▶ _TASK DIRECTIONS_
Make an exact copy of the lines from the one holding "Click AI sparkle icon in channel message box" through the end of the entries below, both ends kept, and of nothing else. Exclude pictures.

Stored data entries:

:::

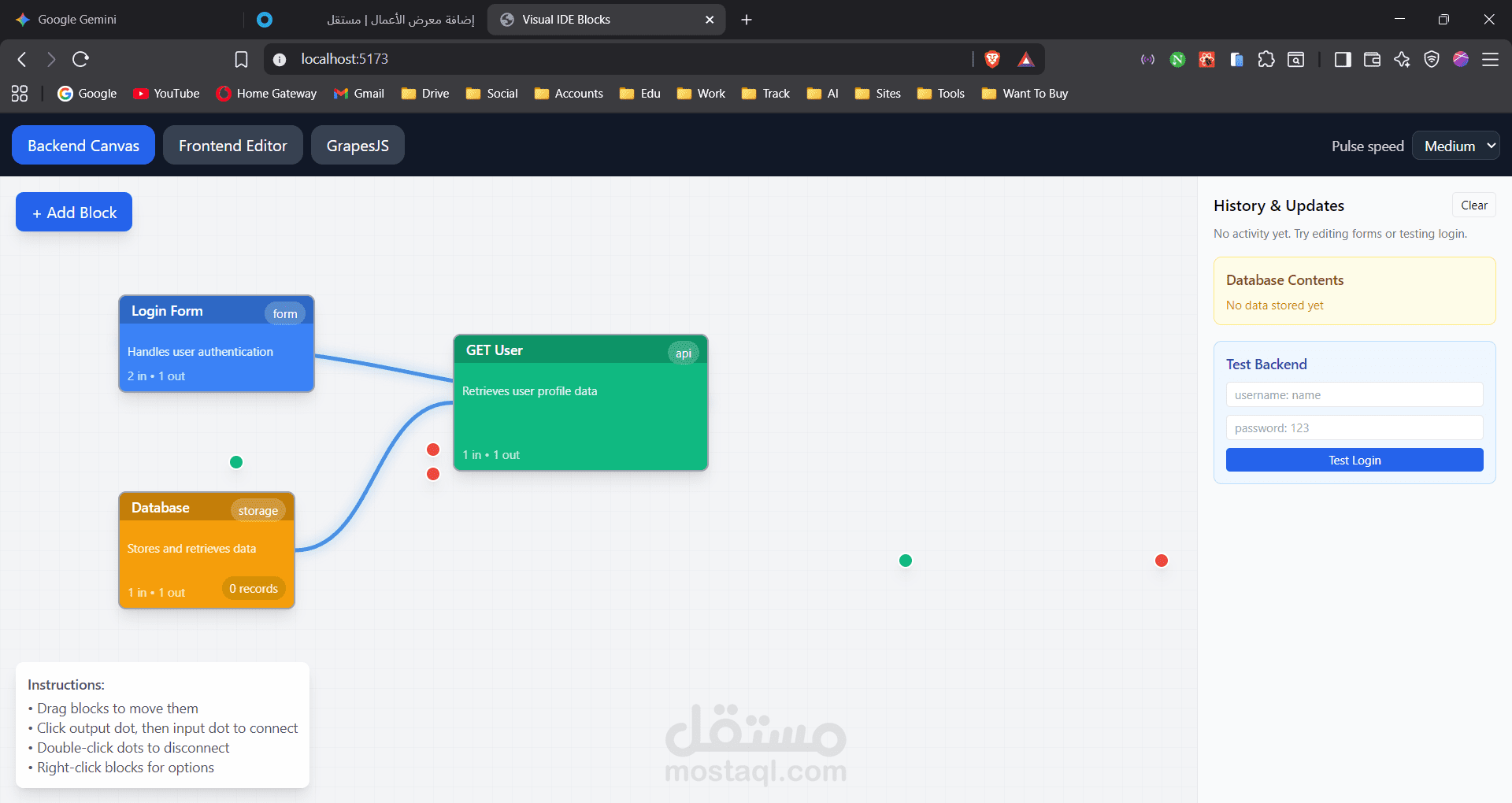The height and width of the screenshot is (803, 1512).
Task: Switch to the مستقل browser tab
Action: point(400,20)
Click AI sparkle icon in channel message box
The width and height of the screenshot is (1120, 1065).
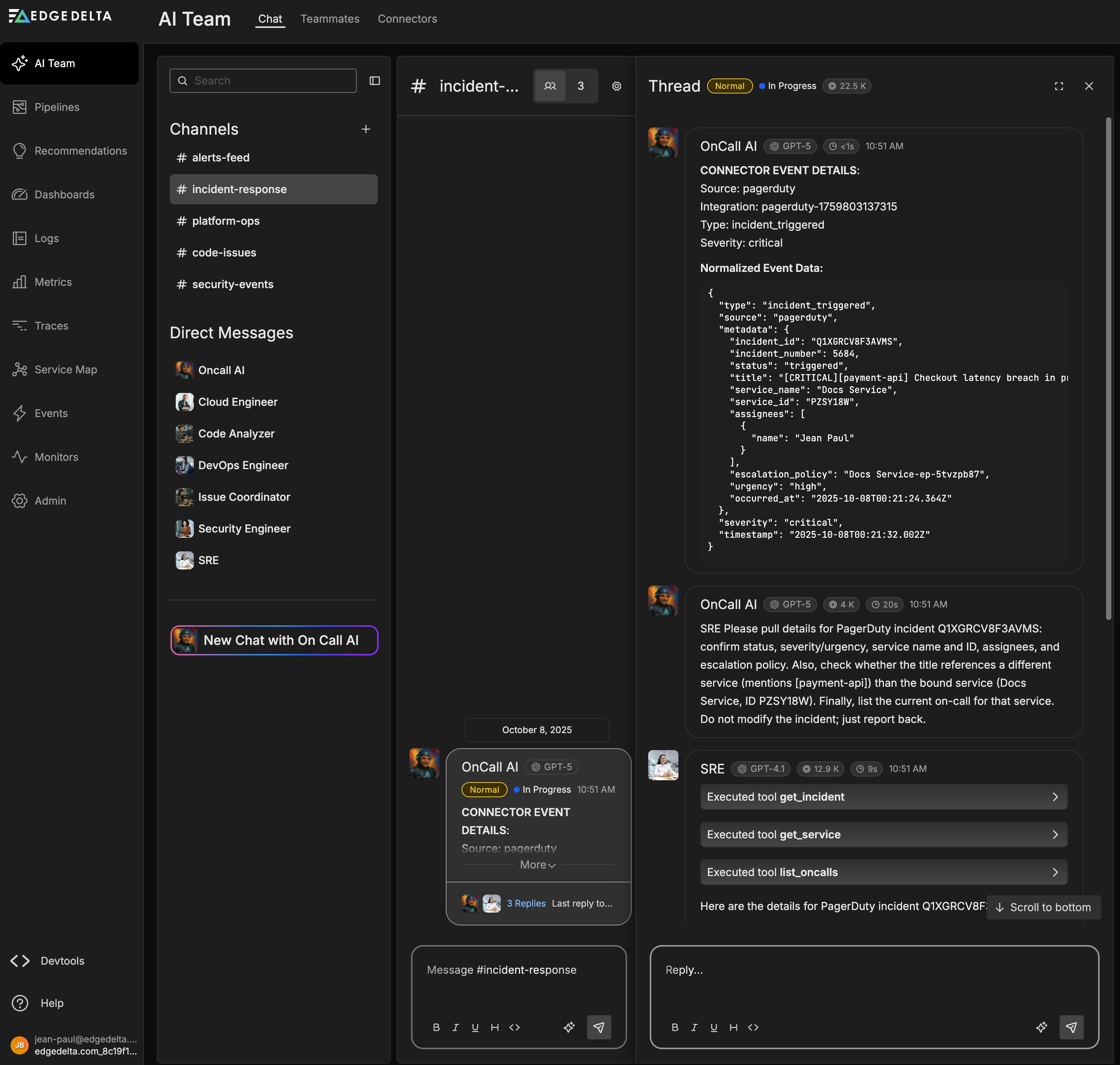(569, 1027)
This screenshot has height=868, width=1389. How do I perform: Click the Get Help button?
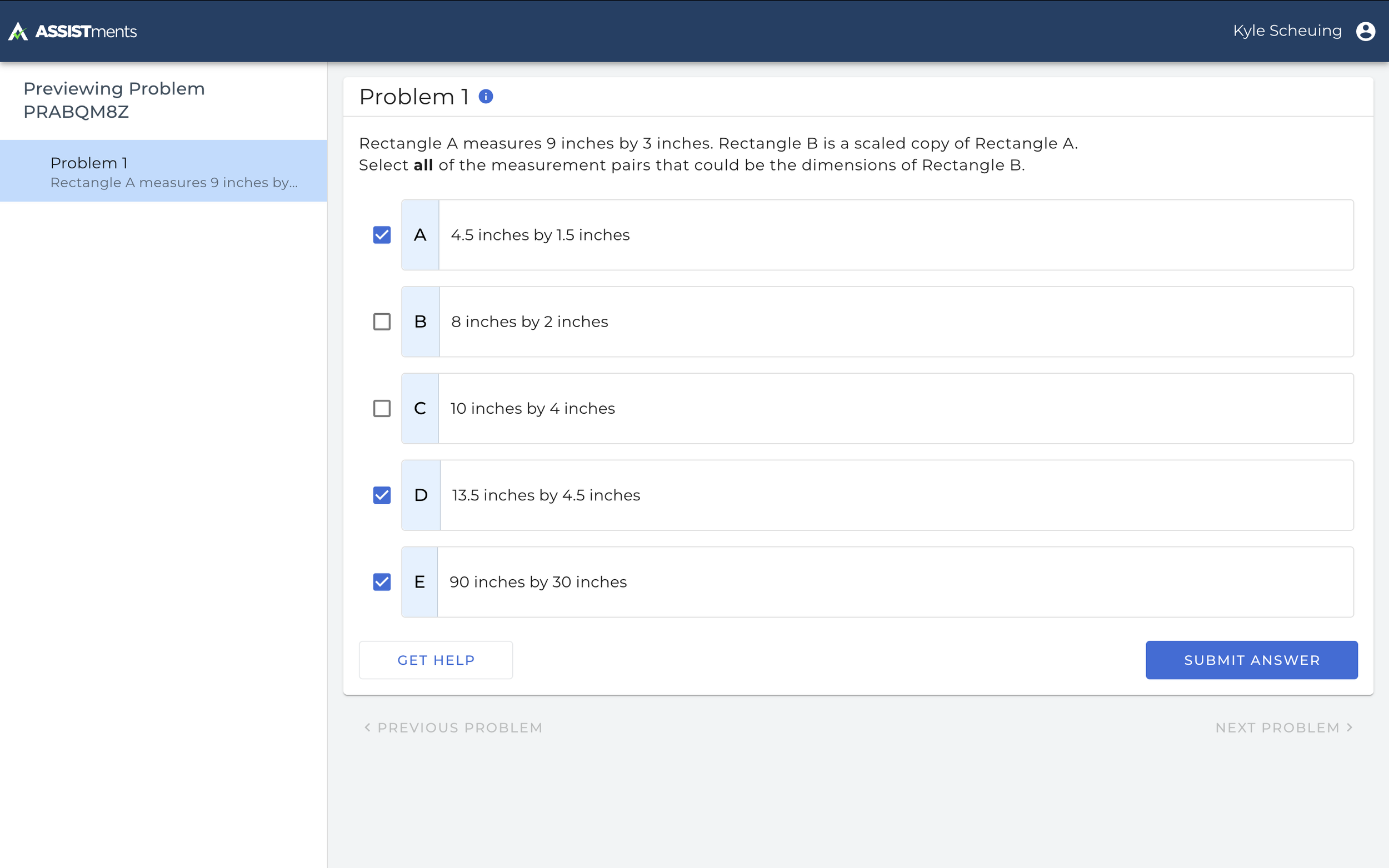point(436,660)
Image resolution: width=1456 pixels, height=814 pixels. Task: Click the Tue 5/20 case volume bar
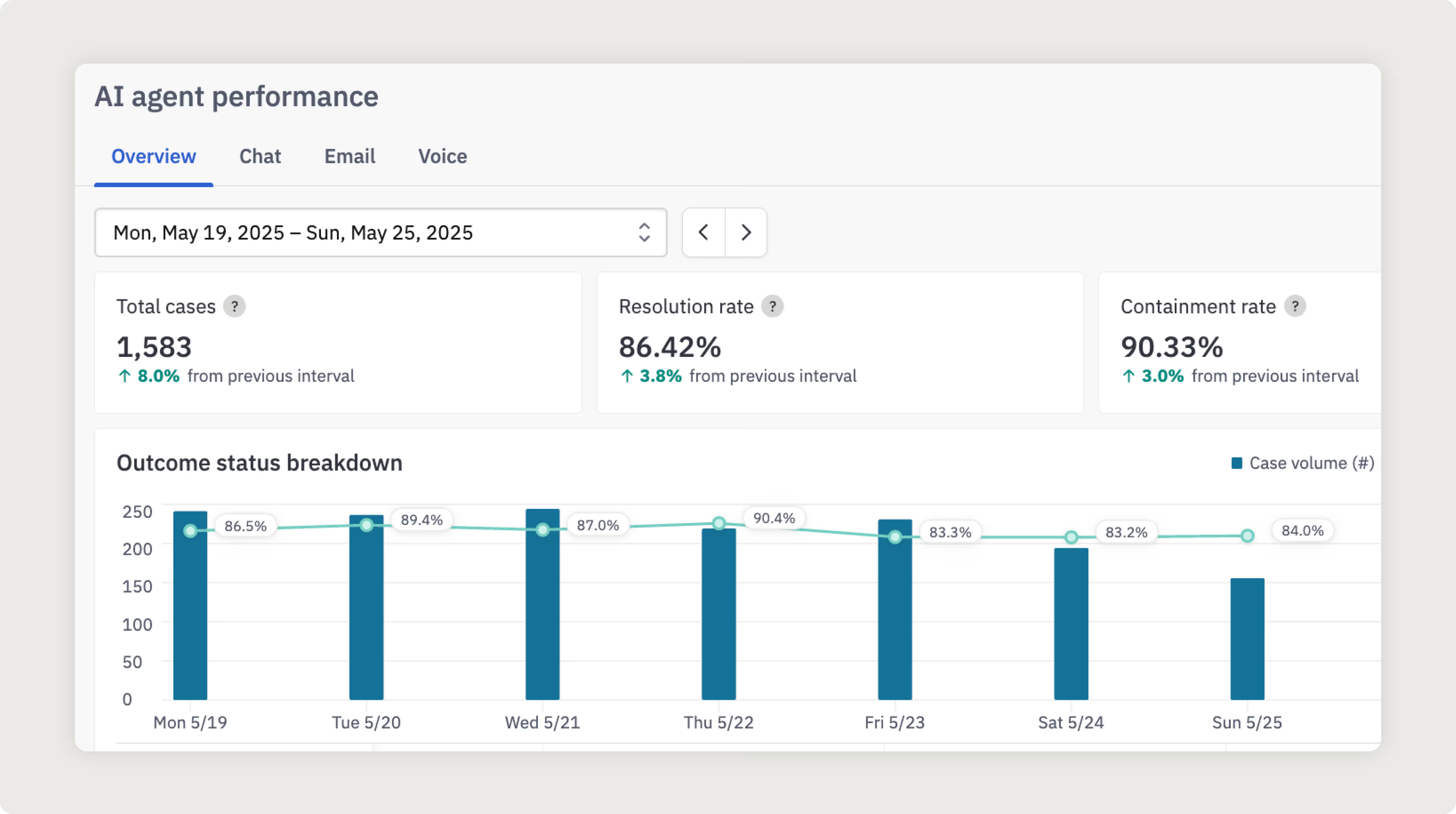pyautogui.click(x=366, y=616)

:::

▶ _TASK SOLUTION_
Click AI sparkle icon in channel message box
The width and height of the screenshot is (1120, 1065).
(569, 1027)
This screenshot has height=868, width=1389. How do I perform: Click the Get Help button?
point(436,660)
Image resolution: width=1456 pixels, height=814 pixels. Task: Click the Tue 5/20 case volume bar
pyautogui.click(x=366, y=616)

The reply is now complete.